Using a mobile device to re-order drugs is already a departure from routine behavior. Of those customers sufficiently comfortable with mobile to fill prescriptions, to ask them to scan a barcode instead of keying in information is not a big leap.
But the trick is not—in this case—getting people to use this feature. It's getting them to use the mobile device itself for commonplace functions. It's also waiting a year or so to see if this scan convenience exposes security issues, such as the one last year involving Walgreens and chat transcripts. Will those scans be encrypted and protected as aggressively as the older methods?
As new methods are tried, extra effort must be applied to anticipate new data breach attack methods. Quite a few major banks, for example, have been pushing the ability to deposit checks through a mobile device, where the consumer scans the checks from wherever they are. With checks, the target is money, whereas the prescription scans could attract information-seeking identity thieves. Or will intercepting such scans help drug dealers find the drugs they want to sell?

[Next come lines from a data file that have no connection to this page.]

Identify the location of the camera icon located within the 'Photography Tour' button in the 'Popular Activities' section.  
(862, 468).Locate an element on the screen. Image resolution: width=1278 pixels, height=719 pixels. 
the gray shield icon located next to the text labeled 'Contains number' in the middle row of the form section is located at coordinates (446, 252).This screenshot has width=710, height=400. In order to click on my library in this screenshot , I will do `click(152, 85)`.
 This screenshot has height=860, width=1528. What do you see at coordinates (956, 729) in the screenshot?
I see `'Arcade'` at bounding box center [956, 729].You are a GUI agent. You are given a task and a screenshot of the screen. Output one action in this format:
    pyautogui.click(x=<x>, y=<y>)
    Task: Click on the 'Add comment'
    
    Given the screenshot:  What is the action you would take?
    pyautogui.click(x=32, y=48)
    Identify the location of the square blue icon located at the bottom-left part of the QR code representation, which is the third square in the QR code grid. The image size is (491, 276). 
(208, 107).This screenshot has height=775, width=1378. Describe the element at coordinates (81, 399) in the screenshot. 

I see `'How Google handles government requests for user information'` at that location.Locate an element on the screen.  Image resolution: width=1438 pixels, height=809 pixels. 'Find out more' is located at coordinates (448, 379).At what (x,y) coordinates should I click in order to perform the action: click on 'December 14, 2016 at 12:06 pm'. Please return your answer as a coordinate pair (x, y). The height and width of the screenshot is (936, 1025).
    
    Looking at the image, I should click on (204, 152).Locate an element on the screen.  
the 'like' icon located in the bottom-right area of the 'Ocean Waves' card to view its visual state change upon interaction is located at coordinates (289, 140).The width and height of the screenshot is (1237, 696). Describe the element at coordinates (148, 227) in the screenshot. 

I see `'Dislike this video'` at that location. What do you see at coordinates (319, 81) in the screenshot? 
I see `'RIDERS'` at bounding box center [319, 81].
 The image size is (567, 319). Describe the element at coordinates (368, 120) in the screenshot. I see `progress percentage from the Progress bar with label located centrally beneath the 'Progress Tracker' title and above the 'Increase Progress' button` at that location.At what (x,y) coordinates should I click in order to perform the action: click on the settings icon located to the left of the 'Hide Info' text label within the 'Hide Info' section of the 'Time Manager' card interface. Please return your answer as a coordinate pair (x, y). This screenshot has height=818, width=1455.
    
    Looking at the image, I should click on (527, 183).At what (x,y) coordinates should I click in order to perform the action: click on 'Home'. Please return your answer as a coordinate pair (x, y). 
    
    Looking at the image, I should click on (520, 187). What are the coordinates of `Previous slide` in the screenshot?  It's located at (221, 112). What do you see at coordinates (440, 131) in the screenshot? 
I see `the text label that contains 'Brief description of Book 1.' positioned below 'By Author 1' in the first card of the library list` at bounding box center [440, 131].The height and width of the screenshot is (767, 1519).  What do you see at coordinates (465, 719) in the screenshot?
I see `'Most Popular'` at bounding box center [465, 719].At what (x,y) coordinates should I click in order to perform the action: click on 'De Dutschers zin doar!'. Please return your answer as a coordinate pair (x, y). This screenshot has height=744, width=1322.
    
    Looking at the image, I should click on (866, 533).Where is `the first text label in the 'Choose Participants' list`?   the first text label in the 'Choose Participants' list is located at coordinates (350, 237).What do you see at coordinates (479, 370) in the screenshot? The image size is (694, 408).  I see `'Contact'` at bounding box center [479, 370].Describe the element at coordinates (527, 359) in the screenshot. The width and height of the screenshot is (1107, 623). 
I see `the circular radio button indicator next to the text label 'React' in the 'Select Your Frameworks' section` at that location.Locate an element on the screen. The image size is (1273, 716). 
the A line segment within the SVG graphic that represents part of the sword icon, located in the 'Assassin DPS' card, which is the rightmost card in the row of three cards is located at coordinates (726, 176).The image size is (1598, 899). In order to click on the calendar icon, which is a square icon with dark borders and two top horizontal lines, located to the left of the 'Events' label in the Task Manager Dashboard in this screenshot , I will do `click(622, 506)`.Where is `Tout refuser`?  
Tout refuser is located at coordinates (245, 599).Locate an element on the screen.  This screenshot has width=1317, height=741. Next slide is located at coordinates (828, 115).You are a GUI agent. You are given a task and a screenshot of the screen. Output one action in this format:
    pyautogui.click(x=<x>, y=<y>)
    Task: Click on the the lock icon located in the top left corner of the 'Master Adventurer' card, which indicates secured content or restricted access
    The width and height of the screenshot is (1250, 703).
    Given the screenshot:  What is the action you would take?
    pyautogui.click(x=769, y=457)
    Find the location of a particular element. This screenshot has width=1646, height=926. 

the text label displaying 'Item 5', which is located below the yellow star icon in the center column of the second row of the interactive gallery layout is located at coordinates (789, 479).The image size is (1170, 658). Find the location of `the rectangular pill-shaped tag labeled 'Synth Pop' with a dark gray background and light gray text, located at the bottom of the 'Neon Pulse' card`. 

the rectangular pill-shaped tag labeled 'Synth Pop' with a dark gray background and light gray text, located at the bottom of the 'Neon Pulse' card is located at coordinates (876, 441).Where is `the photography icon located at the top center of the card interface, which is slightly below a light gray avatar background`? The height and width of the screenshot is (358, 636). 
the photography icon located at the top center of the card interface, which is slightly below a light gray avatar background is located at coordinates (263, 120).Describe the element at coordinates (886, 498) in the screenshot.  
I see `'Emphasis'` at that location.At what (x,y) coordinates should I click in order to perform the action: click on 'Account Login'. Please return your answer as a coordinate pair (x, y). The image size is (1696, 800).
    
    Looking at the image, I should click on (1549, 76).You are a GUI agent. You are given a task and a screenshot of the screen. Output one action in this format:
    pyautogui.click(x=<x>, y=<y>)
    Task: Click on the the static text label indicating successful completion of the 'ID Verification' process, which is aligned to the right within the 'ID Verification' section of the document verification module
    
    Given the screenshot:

Sound far-fetched? Perhaps, but consider what a sniffer listening in on a local drugstore could do. Armed with the name of a legitimate customer from that store who happens to have a legitimate prescription for the desired drug, how difficult would it be to create a fake refill order?
Just like all other frauds, this one would ultimately have to be stopped by the store associates, knowing what customers look like and being strict about seeing full ID for everyone else. I think Walgreens' initial success with this mobile app is a good development. But let's hope that it's being met with an equal level of security at both the network and the store level.